‘Infinity War’ writers speak about creative process

The star-studded cast of “Avengers: Infinity War” features actors such as Robert Downey Jr. and Mark Ruffalo. (Photo from IMDb)

As the lights dimmed in the Ray Stark Family Theater Wednesday, chatter faded away and all eyes were glued to the screen for two and a half hours of action and epic storytelling. Following a screening of the “Avengers: Infinity War,” the School of Cinematic Arts hosted a Q&A session with writers Christopher Markus and Stephen McFeely.

The pair has also worked on many other Marvel favorites including all three “Captain America” films, “Thor: The Dark World” and the short-lived “Agent Carter” television series. Markus and McFeely got their start with the popular television film “The Life and Death of Peter Sellers,” for which they won an Emmy Award.

As the signature Marvel Cinematic Universe post-credits scene rolled, Markus and McFeely proceeded to the front of the room. The filmmakers first joked about their writing process and said they began by “writing down the names of everyone in the MCU and sticking them to the wall.” They discussed the rudimentary yet organic ways the story came to life, as well as how Marvel Studios creates original stories by taking ingredients from the comics and giving writers free rein over the direction of the franchise.

Markus and McFeely started their Marvel careers when they came together to write the first “Captain America” film. Having just left the “Narnia” franchise over a writers’ strike, the two wanted to do something new.

“We pitched for it for months … we even gave Kevin [Feige] money,” McFeely said.

When they eventually got the film, they had the difficult job of making Captain America seem “cool” for a modern audience.

According to Markus and McFeely, they worked well with directors Anthony and Joe Russo. No one claimed stake over the work, but they did joke about their initial skepticism over the choice of directors.

“The guys from television comedy — yeah good choice,” Markus said. That skepticism quickly disappeared when the Russo brothers filmed the elevator fight sequence in “Captain America: The Winter Soldier” in the first four days of production.

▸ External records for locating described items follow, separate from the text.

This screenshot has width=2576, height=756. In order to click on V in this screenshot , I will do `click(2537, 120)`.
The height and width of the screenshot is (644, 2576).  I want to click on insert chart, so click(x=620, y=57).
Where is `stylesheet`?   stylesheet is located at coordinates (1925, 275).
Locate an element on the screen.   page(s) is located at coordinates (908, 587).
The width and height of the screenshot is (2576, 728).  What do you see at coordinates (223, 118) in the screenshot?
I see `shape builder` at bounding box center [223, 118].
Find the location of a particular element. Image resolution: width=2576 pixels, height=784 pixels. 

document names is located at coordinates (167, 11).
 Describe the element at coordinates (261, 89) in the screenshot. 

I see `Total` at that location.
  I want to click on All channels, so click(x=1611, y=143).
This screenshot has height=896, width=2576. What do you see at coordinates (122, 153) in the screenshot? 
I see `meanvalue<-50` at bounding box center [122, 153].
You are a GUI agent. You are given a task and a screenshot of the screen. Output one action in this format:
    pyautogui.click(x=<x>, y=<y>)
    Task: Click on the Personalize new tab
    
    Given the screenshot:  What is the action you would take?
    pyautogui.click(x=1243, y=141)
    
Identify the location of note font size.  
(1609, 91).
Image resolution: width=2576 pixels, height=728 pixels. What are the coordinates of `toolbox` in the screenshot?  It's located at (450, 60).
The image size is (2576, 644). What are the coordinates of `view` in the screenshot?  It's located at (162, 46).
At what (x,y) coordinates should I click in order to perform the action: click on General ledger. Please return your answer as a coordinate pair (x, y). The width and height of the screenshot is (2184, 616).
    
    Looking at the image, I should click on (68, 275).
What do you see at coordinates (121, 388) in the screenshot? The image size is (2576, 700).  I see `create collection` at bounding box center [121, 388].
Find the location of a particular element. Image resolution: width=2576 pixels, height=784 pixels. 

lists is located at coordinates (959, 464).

Before “Civil War” wrapped up, the Russo brothers approached Markus and McFeely about writing the next Avengers films: “Avengers: Infinity War” and “Avengers 4.” Upon accepting the offer, the two spent four months workshopping the basic plot and writing the two scripts, which they turned in one week apart.

On the topic of fake scripts, the two discussed how each of the film’s departments received altered versions of the scripts to avoid spoilers. In one funny case, the props department was not aware theirs was a decoy, so the crew brought six bananas instead of infinity stones to set.

As the Q&A session came to an end, the writers shared some tidbits on how “Avengers 4” will be connected to yet separate from “Avengers: Infinity War.”

Markus and McFeely also described writing the character of Captain America in “Avengers 4” as a difficult process because it was the first time they held him back. The two writers also hinted that the impact of the story’s failure on these heroes may not necessarily be traditional growths or anything good in “Avengers 4.” And they made sure to mention the status of Marvel’s beloved fallen heroes: “Dead is dead.”